◆ What you are asked to do ◆
Reproduce the passage of the text about Vilyuysk below, from "Vilyuysk (Вилюйск; Бүлүү, Bülüü)" to "stands in 1821.".
-------- Document section
Administrative status
- • Capital of: Vilyuysky District, Town of Vilyuysk

Municipal status
- • Municipal district: Vilyuysky Municipal District
- • Urban settlement: Vilyuysk Urban Settlement
- • Capital of: Vilyuysky Municipal District, Vilyuysk Urban Settlement
- Time zone: UTC+ ()
- Postal codes: 678200, 678202, 678219, 678229
- Dialing code: +7 41132
- OKTMO ID: 98618101001
- Website: www.vilyuisk.ru

= Vilyuysk =

Vilyuysk (Вилюйск; Бүлүү, Bülüü) is a town and the administrative center of Vilyuysky District in the Sakha Republic, Russia, located on the Vilyuy River (left tributary of the Lena), about 600 km from Yakutsk, the capital of the republic. As of the 2010 Census, its population was 10,234.

==History==
The first permanent settlement on the site of the present town was a Cossack winter settlement founded in 1634 as Tyukanskoye or Verkhnevilyuyskoye.

Members of the peasant rebellion led by Yemelyan Pugachev were exiled to the area in the 1770s, building the new town of Olensk in 1783. The town's name was derived from the Russian word "олень" (olen), meaning "stag", as still seen in the town's symbols. The town was renamed Vilyuysk after the river on which it stands in 1821.

Kate Marsden visited in 1891 on her mission to treat lepers in the region, and returned in 1897 to establish a hospital. In 2014 a statue was constructed to her memory in the town.

==Administrative and municipal status==
Within the framework of administrative divisions, Vilyuysk serves as the administrative center of Vilyuysky District. As an inhabited locality, Vilyuysk is classified as a town under district jurisdiction. As an administrative division, it is, together with one rural locality (the selo of Sosnovka), incorporated within Vilyuysky District as the Town of Vilyuysk. As a municipal division, the Town of Vilyuysk is incorporated within Vilyuysky Municipal District as Vilyuysk Urban Settlement.
----------------
-------- Excerpted records
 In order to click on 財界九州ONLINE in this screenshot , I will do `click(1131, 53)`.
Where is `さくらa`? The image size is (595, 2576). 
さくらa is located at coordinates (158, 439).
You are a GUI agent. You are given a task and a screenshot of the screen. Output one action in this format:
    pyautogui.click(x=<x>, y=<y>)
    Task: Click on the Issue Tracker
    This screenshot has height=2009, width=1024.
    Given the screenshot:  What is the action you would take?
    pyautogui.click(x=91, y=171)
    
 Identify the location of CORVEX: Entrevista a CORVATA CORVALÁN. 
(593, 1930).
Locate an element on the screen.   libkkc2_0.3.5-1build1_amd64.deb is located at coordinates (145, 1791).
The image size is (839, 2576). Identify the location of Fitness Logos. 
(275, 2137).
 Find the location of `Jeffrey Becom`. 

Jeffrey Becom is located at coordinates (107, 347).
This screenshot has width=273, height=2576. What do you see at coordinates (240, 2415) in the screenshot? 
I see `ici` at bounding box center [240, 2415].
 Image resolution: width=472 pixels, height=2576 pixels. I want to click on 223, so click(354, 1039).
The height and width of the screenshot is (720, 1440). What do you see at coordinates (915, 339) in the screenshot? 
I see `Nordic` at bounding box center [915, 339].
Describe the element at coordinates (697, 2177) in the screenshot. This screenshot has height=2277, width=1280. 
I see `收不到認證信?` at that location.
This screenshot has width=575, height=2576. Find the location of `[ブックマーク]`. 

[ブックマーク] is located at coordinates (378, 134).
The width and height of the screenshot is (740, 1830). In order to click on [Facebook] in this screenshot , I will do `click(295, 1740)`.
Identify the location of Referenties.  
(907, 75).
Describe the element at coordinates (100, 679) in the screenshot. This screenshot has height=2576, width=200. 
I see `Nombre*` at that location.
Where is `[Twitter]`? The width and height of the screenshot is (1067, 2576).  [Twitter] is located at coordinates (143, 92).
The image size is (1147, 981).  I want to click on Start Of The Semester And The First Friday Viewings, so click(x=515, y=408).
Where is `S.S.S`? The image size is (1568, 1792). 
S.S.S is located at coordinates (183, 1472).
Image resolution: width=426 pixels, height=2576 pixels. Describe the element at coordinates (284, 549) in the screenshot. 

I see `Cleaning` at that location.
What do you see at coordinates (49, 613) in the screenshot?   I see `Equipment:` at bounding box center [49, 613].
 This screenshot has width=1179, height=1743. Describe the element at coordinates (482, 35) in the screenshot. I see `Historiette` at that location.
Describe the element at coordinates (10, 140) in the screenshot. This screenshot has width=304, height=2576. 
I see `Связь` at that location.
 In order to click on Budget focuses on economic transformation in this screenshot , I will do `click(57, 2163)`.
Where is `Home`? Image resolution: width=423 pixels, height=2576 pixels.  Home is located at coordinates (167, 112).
----------------
◆ Result ◆
Vilyuysk (Вилюйск; Бүлүү, Bülüü) is a town and the administrative center of Vilyuysky District in the Sakha Republic, Russia, located on the Vilyuy River (left tributary of the Lena), about 600 km from Yakutsk, the capital of the republic. As of the 2010 Census, its population was 10,234.

==History==
The first permanent settlement on the site of the present town was a Cossack winter settlement founded in 1634 as Tyukanskoye or Verkhnevilyuyskoye.

Members of the peasant rebellion led by Yemelyan Pugachev were exiled to the area in the 1770s, building the new town of Olensk in 1783. The town's name was derived from the Russian word "олень" (olen), meaning "stag", as still seen in the town's symbols. The town was renamed Vilyuysk after the river on which it stands in 1821.